Il nome del vino e quello del vitigno da cui deriva Picolit sembra attribuibile al termine “pecòl – picòl” cioè “peduncolo” in quanto ricorda la morfologia di un grappolo dal peduncolo rossiccio e di grosse dimensioni. La prima attestazione storica del Picolit risale al 1682 in un atto testamentario si parla di: “Un caratello di Vino Piccolit dolce”, anche se fino al 700’ rimase un vino sconosciuto.

A Rocca Bernarda si deve la sopravvivenza del Picolit, perla dell’enologia friulana.

La resurrezione moderna è legata a Rocca Bernarda. Qui si iniziò con rifondare l’antica vigna di Picolit cercando di trovare una soluzione anche al principale problema del vitigno: la sua scarsa produttività.

Il Picolit, ritrovava così il suo posto nei vigneti. Oggi l’uva Picolit è vendemmiata a mano negli ultimi giorni di ottobre. Per un mese circa viene posta su graticci in locali ventilati fino a che la concentrazione zuccherina raggiunge il livello desiderato. In questo periodo i grappoli sono più volte sottoposti a selezione manuale per eliminare eventuali acini ammuffiti o guasti. Dopo la pressatura, la fermentazione si svolge lentamente in carati di legno e termina spontaneamente con i primi freddi invernali, lasciando un residuo zuccherino piuttosto elevato. Una successiva fase di maturazione sui lieviti e l’imbottigliamento a 18 mesi dalla vendemmia, favoriscono la longevità del Picolit.

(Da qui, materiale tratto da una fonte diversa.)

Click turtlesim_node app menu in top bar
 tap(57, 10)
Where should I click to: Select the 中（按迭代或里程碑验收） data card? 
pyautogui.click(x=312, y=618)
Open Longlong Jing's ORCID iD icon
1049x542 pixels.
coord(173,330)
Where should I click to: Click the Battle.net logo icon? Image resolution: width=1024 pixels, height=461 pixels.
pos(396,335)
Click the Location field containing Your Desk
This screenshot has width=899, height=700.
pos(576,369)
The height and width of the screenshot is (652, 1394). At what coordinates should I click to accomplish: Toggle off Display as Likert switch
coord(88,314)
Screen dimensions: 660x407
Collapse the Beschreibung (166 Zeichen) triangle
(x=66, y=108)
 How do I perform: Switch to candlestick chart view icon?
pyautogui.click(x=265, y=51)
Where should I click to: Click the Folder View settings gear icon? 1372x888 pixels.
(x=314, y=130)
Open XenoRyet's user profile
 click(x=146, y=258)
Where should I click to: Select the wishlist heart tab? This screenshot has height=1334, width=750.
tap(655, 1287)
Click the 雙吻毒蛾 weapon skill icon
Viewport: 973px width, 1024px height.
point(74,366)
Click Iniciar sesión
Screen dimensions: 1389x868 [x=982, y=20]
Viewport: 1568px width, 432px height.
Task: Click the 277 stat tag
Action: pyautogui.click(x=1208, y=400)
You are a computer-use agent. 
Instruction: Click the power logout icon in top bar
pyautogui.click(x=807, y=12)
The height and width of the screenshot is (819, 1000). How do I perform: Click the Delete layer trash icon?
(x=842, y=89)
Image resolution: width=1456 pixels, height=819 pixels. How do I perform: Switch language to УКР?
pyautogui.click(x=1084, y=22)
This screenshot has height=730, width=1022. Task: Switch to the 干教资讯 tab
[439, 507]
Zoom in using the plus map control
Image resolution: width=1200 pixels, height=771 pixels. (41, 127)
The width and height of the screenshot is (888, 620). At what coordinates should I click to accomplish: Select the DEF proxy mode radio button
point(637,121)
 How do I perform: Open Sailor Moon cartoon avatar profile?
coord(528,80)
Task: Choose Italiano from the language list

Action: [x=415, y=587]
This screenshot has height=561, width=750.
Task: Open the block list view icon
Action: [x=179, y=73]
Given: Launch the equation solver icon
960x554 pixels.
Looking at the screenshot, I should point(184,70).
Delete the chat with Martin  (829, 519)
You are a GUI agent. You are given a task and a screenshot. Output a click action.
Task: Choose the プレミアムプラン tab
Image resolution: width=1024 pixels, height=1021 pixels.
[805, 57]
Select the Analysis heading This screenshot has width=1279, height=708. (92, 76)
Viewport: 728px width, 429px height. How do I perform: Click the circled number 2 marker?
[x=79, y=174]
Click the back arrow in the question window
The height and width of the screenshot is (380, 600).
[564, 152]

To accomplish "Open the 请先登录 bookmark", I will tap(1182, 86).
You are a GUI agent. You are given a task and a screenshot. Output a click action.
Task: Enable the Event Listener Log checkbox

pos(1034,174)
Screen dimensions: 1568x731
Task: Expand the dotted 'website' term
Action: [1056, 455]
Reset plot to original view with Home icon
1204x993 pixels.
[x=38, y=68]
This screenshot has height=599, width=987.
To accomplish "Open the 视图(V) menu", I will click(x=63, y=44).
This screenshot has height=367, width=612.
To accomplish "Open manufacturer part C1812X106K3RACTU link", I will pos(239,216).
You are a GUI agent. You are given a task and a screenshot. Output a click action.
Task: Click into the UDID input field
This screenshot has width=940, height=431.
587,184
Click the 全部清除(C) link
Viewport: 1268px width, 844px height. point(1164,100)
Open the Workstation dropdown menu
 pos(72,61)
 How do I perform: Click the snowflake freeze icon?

Il vino veniva venduto, sfruttando lo snodo commerciale di Venezia, nelle principali città e corti europee ed anche presso i Papi. L’operazione era redditizia grazie all’alto valore aggiunto del vino (29 volte più caro della media dei prezzi di vino comune dell’epoca), alla buona conservabilità nello spazio e nel tempo ed alla clientela selezionata: nel 1785 raggiunse il massimo di 4757 bottiglie da 0,61 litri vendute. Già nei primi anni dell’800’ e contemporaneamente alla morte di Asquini il Picolit aveva iniziato una lenta decadenza anche se continua ad essere citato da vari autori e lo ritroviamo nelle esposizioni di uve dell’epoca. In particolare il toscano G.Gallesio lo inserisce come unica uva friulana (Uva del Friuli o Piccolitto) nel suo “Pomona italiana ossia Trattato degli alberi fruttiferi” e ci riferisce di un sistema di produzione simile al metodo “solera” utilizzato per produrre lo Cherry ed il Malaga. A tal proposito Luigi Veronelli nella prima edizione dei “Vini d’Italia”scrisse: “Non credo vi sia in Italia vino più nobile di questo…potrebbe essere orgoglio di tutta la nostra enologia solo se si riuscisse a stabilizzarne la coltura e la vinificazione”. Negli ultimi anni il buon lavoro svolto dalle aziende in campagna e cantina ha portato al “Decreto 30 marzo 2006” con il quale il Ministero delle P.A. e F. ha riconosciuto la Denominazione di Origine Controllata e Garantita DOCG del vino “Colli Orientali del Friuli Picolit” nonché approvato il relativo disciplinare di produzione.